Fairbairn’s turnaround was so dramatic that he was picked to head the Shanghai Riot Squad. During his thirty years along the waterfront, Fairbairn survived more than six hundred fights, including the time a Chinese bandit’s bullet scorched by his face and singed his eyebrows. His favorite sidekick was Bill Sykes, a slight, friendly gent who looked like he’d be happiest with a quiet pipe and a couple of grandkids. Sykes was a true oddity in Shanghai, partly because his real name was Eric A. Schwabe but mostly because he was an amateur hobbyist in a city of professional badasses. Sykes insisted he was nothing more than a sales rep who liked to hang around cops, and only went by a fake name because the real one sounded too German. Maybe. But whispers of spy service are hard to deny when you go through life with an alias and a talent for stabbing men to death with a sheet of newspaper. (Just fold it diagonally until it tightens into a point, Sykes would shrug, then drive it in right under the chin. Simple, really.)
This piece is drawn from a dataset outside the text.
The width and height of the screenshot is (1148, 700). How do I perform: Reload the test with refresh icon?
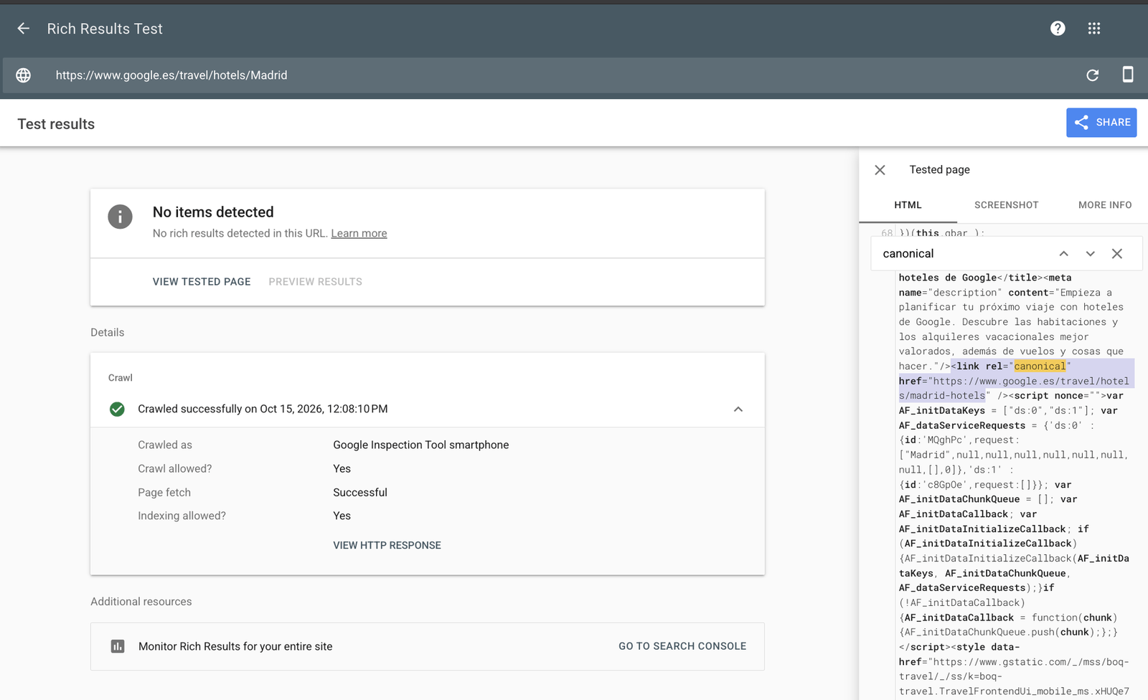[x=1092, y=75]
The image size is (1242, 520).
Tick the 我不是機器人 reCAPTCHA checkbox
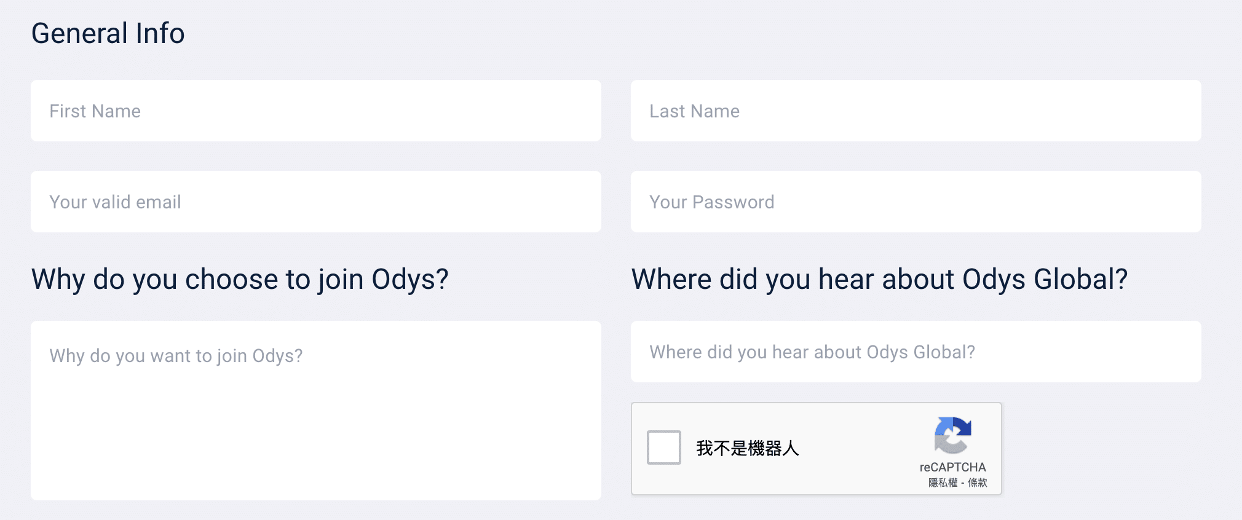point(664,447)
By the time World War II began, Sykes and Fairbairn were nearly sixty years old; their hair had gone white, and their sharpshooting eyes now needed spectacles. Still, Gubbins wanted his first class of dirty-trickster recruits to see the old-school stuff in action, so he invited Sykes and Fairbairn to a training camp he’d set up at a hidden estate deep in the Scottish Highlands. “We were taken into the hall of the Big House, and suddenly at the top of the stairs appeared a couple of dear old gentlemen,” recalled a recruit, R. F. “Henry” Hall. The recruits watched, aghast, as their would-be mentors stumbled and fell, “tumbling, tumbling down the stairs”…and then sprang to their feet in a battle crouch, each with a dagger in his left hand and a .45 in his right. The “dear old gentlemen” had gotten the drop on an entire roomful of aspiring secret agents. Pit-pit-pit—a few squeezes of the trigger and the room would be full of corpses.